Ação judicial acusa Meta de violar privacidade no WhatsApp
A Meta enfrenta uma ação judicial internacional por supostas violações de privacidade no WhatsApp, com alegações de que a empresa analisa mensagens privadas, o que contraria suas promessas de criptografia de ponta a ponta. A empresa nega as acusações e considera o processo como frívolo, enquanto busca-se o reconhecimento da ação como coletiva.
A privacidade no WhatsApp está sob escrutínio após uma ação judicial internacional acusar a Meta de violar a criptografia de ponta a ponta. O grupo de autores alega que a empresa armazena e analisa comunicações privadas dos usuários, contradizendo as promessas de segurança do aplicativo.
Alegações de violação de privacidade
O processo judicial movido contra a Meta levanta sérias alegações de violação de privacidade no WhatsApp.
Os autores do processo, oriundos de diferentes países, incluindo o Brasil, argumentam que a empresa, sob a liderança de Mark Zuckerberg, não apenas falhou em proteger a privacidade dos usuários, mas também fez declarações enganosas sobre a segurança oferecida pelo aplicativo.
De acordo com os documentos apresentados no Tribunal Distrital dos Estados Unidos em São Francisco, a Meta supostamente armazena e analisa as comunicações dos usuários, o que contraria as garantias de criptografia de ponta a ponta que a empresa afirma oferecer.

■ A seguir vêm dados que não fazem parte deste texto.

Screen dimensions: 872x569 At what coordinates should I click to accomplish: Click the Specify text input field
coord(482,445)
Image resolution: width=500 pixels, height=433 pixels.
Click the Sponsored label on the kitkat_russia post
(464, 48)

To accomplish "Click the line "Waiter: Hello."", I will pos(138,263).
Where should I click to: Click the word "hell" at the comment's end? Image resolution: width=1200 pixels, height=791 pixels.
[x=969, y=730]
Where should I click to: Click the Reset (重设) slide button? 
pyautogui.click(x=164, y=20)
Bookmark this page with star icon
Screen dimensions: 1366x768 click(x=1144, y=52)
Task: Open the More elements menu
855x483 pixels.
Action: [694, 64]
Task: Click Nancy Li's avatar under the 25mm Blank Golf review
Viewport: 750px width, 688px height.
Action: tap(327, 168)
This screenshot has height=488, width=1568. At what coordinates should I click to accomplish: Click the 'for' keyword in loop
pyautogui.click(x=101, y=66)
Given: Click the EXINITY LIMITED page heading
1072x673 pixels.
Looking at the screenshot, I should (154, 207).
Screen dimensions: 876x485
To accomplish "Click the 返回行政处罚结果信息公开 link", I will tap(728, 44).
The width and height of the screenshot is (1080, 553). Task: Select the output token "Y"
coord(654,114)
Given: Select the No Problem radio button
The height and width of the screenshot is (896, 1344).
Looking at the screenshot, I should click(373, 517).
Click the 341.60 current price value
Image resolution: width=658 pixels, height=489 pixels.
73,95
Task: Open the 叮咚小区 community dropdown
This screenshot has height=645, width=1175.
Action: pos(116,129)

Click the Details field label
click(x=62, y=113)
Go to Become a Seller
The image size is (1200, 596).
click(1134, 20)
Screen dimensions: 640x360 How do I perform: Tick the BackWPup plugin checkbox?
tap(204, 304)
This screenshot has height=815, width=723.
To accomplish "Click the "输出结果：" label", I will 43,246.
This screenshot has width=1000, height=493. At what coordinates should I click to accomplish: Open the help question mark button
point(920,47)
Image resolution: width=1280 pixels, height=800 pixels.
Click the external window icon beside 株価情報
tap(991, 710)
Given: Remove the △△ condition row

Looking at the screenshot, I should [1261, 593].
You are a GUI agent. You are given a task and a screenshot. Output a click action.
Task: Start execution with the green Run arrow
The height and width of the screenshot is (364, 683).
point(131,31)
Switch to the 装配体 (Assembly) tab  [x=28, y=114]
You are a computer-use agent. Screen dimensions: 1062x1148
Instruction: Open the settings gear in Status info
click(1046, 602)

Essa criptografia, em teoria, deveria garantir que apenas o remetente e o destinatário tivessem acesso às mensagens, sem intervenção de terceiros, incluindo a própria Meta.
A Meta, por sua vez, classifica a ação como “frívola” e nega categoricamente as acusações, afirmando que o WhatsApp utiliza o protocolo Signal para garantir a segurança das mensagens há uma década.
O caso destaca a crescente preocupação global com a privacidade dos dados e a responsabilidade das grandes empresas de tecnologia em proteger as informações pessoais dos usuários.
A ação judicial busca ser reconhecida como uma ação coletiva, o que poderia aumentar ainda mais a pressão sobre a Meta para responder às alegações de forma transparente.